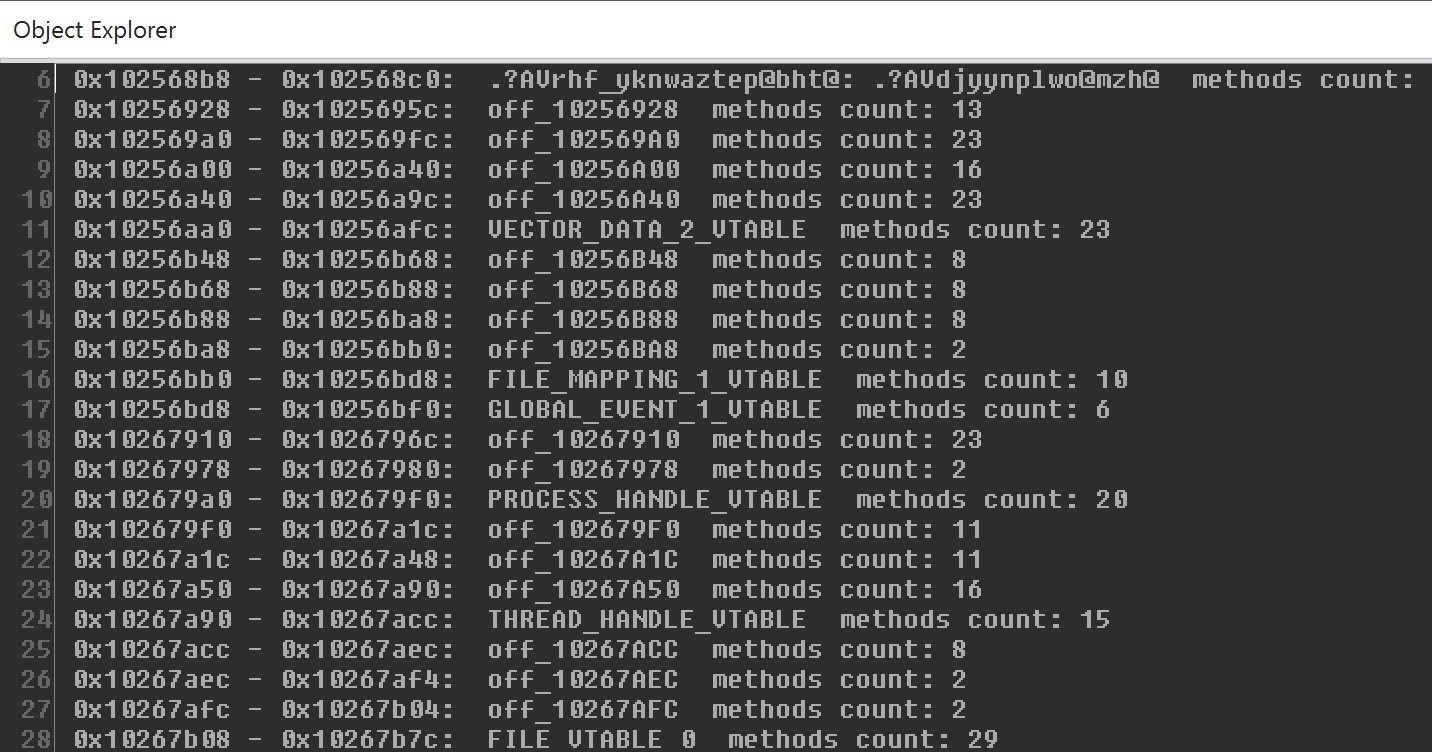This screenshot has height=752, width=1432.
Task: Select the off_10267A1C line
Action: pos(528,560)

________

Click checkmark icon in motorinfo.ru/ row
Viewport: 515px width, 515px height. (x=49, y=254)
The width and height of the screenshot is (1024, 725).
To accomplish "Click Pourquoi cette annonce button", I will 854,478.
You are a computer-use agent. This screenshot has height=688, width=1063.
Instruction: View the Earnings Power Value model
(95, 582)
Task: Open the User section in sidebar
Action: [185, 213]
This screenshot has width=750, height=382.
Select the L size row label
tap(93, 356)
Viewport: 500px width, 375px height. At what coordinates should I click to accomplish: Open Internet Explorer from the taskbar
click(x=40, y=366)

________

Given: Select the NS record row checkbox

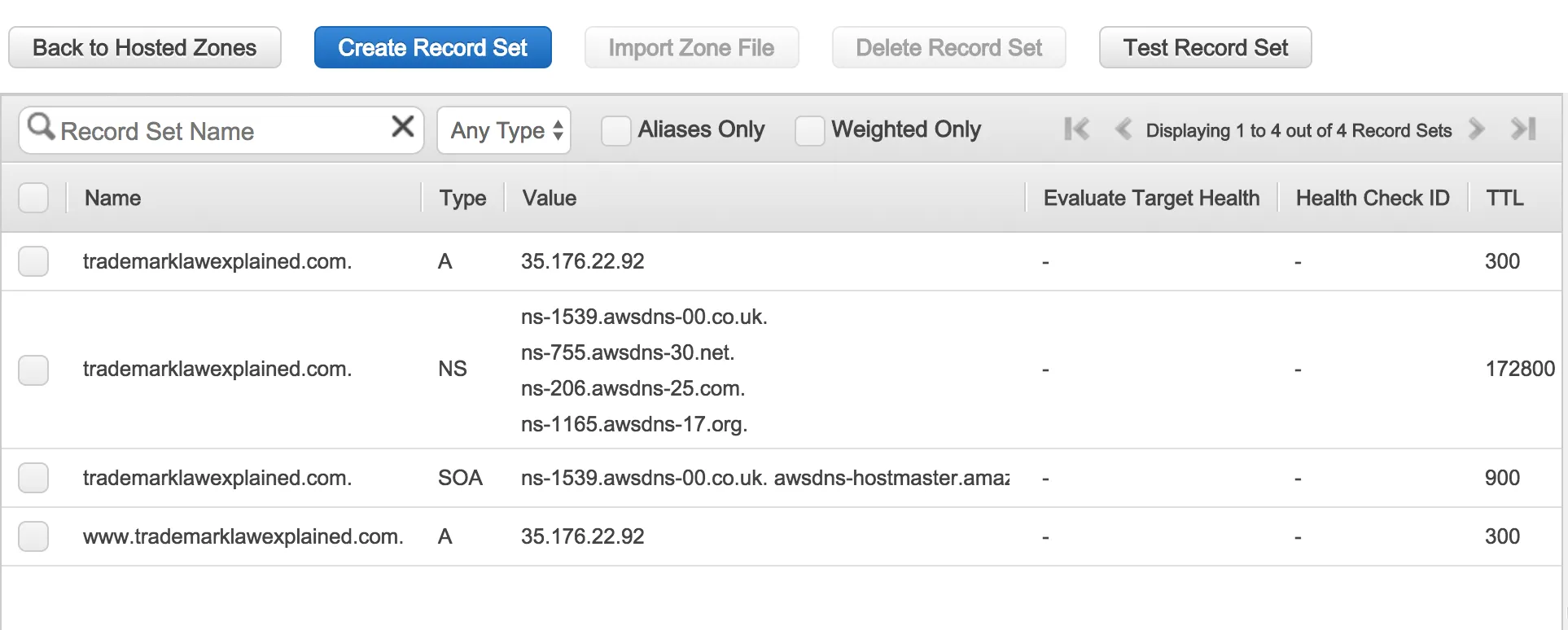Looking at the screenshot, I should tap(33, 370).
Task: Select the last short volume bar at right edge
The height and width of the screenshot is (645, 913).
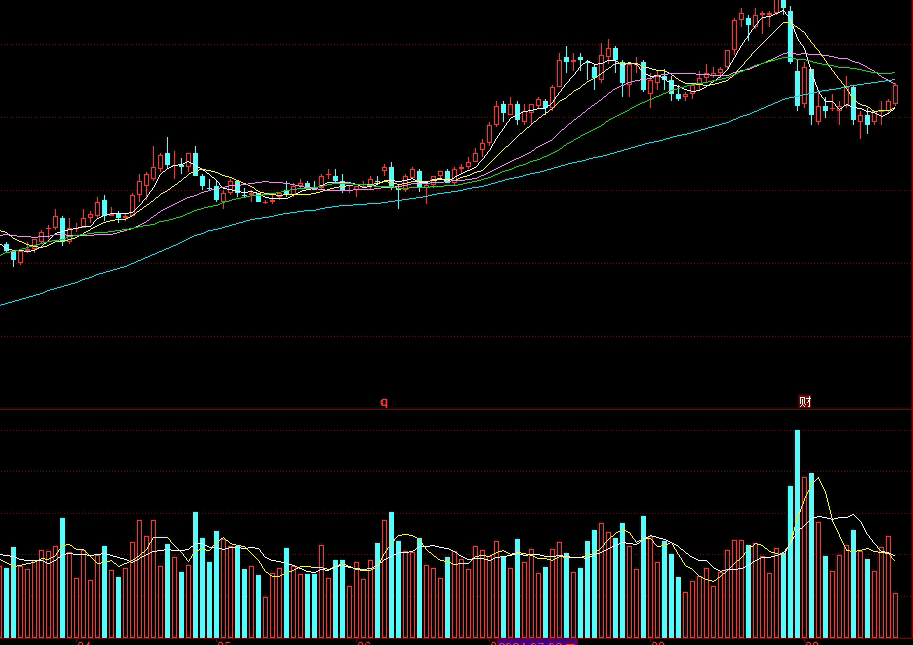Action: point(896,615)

________

▶ _Instructions to follow_
From the line that has "Click checkmark icon in motorinfo.ru/ row" through the line that has "You are a computer-use", copy every line exactly as it appears above, and leave out all others.

▶ _Answer to the problem_
Click checkmark icon in motorinfo.ru/ row
Viewport: 515px width, 515px height. (x=49, y=254)
The width and height of the screenshot is (1024, 725).
To accomplish "Click Pourquoi cette annonce button", I will 854,478.
You are a computer-use agent. This screenshot has height=688, width=1063.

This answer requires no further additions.